Can Peanut Butter Reduce Inflammation? Here's What We Know

Your immune system is quite the fighter when it comes to harmful pathogens and substances. Each moment, your body is doing its best to maintain balance as a fine-tuned system, but your immune system goes right to work when it recognizes potential harm. When you have a cold, your immune system sends inflammatory cells to fight it off. You might also notice swelling and pain from inflammation when you stub your toe. This is known as acute inflammation because it's temporary.

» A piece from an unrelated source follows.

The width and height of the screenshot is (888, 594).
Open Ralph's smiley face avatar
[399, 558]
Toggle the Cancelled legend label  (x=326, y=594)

Problems occur when you have chronic inflammation. Your hard-working immune system continues to fight, and in some cases, it might fight healthy cells and result in an autoimmune disorder. Chronic inflammation can also result in conditions such as diabetes, cardiovascular disease, arthritis, and allergies. You could put your body at risk for chronic inflammation if your diet is rich in saturated fats and refined sugar. Because peanut butter has some nutrients that are known to reduce inflammation, peanut butter could be part of an anti-inflammatory diet. However, research hasn't quite found enough supporting evidence.

Nutrients in peanut butter that could reduce inflammation

Even though two tablespoons of peanut butter have just 3 grams of saturated fat, you don't want to eat too much peanut butter if you want to fight inflammation. Peanut butter has 26% of your recommended daily value for niacin (vitamin B3), which can boost circulation and cool inflammation. Almost 2 milligrams of vitamin D are found in peanut butter. A vitamin D deficiency may be linked to an increase in inflammation, and vitamin D supplements have been found to reduce inflammation, according to a 2022 article in Frontiers in Endocrinology.

Selenium is an important mineral found in peanut butter, and low levels of selenium might be linked to cancer, cardiovascular disease, and cognitive decline, according to the National Institutes of Health. Selenium also supports your immune system, and you'll get 24% of your daily amount from peanut butter.

Peanut butter's possible anti-inflammatory properties might be linked to its fatty acids. Most of the monounsaturated fat in peanut butter comes from oleic acid. That's the same fatty acid found in olive oil. The 6.3 grams of oleic acid in peanut butter could reduce inflammation and cholesterol.

What science says about peanut butter and inflammation

Harvard Medical School considers the Mediterranean diet, the DASH diet, and Dr. Weil's Anti-Inflammatory diet to be the best in class in terms of fighting inflammation. They emphasize fish, fruits, vegetables, seeds, and nuts for their anti-inflammatory properties. Although nuts such as almonds, walnuts, and pistachios are indigenous to the Mediterranean, where does peanut butter fit into an anti-inflammatory diet?

A 2023 review in Nutrients found inconsistent evidence that nuts collectively can reduce inflammation, but specific nuts such as almonds and walnuts might be more powerful anti-inflammatory nuts. Peanut butter was never mentioned for its specific ability to fight inflammation. A 2016 analysis in the American Journal of Clinical Nutrition found that eating nuts five or more times a week was linked to lower levels of specific inflammatory markers. Even though peanuts showed a similar link, there wasn't the same connection between peanut butter and lower levels of inflammation. The researchers believe that processing peanut butter and including unhealthy ingredients in peanut butter formulas might somewhat degrade the anti-inflammatory potential of peanut butter.